--- SEITENTEXT ---
Wir haben nun nur noch der Klaviermusik Reissigers zu gedenken. Von ihr haben mir auch nur wenige Sachen vorgelegen, aber man konnte schon bemerken, daß Reissiger ein Kind der Virtuosenzeit (Weber), des um Dussek eingeleiteten Zeitalters der Brillanz war, noch lange nicht so tiefstehend aber, wie: etwa ein Herz und Hünten. Mit seinem in Wien komponierten Klavierkonzert hatte er, wie wir wissen, großen Erfolg. In einem Aufsatze der „Dresdner Morgenzeitung“ (1828, S. 6505), welcher gegenwärtige Erscheinungen der Musik behandelt, heißt es, daß von neueren Komponisten keiner außer Reissiger berechtige. ein zweiter Hummel zu werden. Der Aufsatz scheint fast das Rechte getroffen zu haben, denn Reissigers konzertmäßige Klaviermusik nimmt eine Mitte ein zwischen dem belangloscn Geklingel der Herz und Hünten und den Klavierkompositionen Mozarts und Webers. Reissiger verbindet klangvolle Melodien und motivische Arbeit mit Stellen, die lediglich weiter schieben (Passage). Manchmal ist etwas Läuferwerk als nötig ist, vorhanden. Die leichter wiegende Salonmusik ist auch noch nicht so fade und gemeinverständlich, wie man sie später schrieb. Die Tänze sind „Spieltänze, keine Tanztänze“. Gelegentlich der
Herausgabe von Polonäsen werden Reissiger sogar „allerschärfste, schneidendste Dissonanzen, Vorhalte und Durchgänge, das oft urplötzliche Umwerfen der Harmoniefolge bis ins Entlegenste“ vorgeworfen‚ also eine gut moderne Erscheinung bereits bei ihm. Das der Clara Wieck gewidmete Rondo, op. 83, enthält viele chromatische Schritte, hätte sonst aber für die Wieck technisch noch viel schwieriger sein können. Die hervorstechenen Merkmale an einer Kompositionsgattung (z. B. Chromatik beim Lied) sind natürlich hier und da auch bei anderen Gattungen zu finden. ——- Reissigers wirklich gelungene Arbeiten sind, um auch noch diese Gattung zu streifen, die Sonaten für Pianoforte und Violine (op. 47) und für Pianoforte und Cello (op. 147). Die Voranstellung des Klaviers sagt schon, daß dieses selbständig an der Arbeit teilnimmt, also dem Streichinstrument nicht untergeordnet ist.
---
• _GESTELLTE AUFGABE_
Beantworte anhand des Seitentexts über Reissigers Klaviermusik:
(a) Wo komponierte Reissiger sein Klavierkonzert?
(b) Wem ist das Rondo op. 83 gewidmet?
(c) Welche beiden Sonaten zählt der Text zu Reissigers wirklich gelungenen Arbeiten?
Die Auflistung hat mit dem Seitentext nichts zu tun.
--- DATENABSCHNITT ---
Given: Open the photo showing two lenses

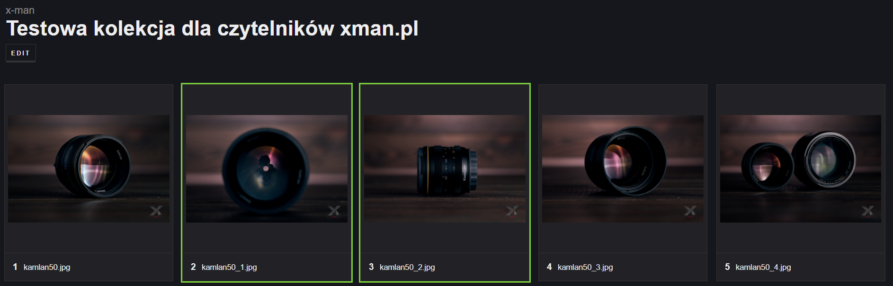Looking at the screenshot, I should (x=801, y=169).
---
• _VOLLSTÄNDIGE LÖSUNG_
(a) In Wien.
(b) Clara Wieck.
(c) Die Sonate für Pianoforte und Violine (op. 47) und die Sonate für Pianoforte und Cello (op. 147).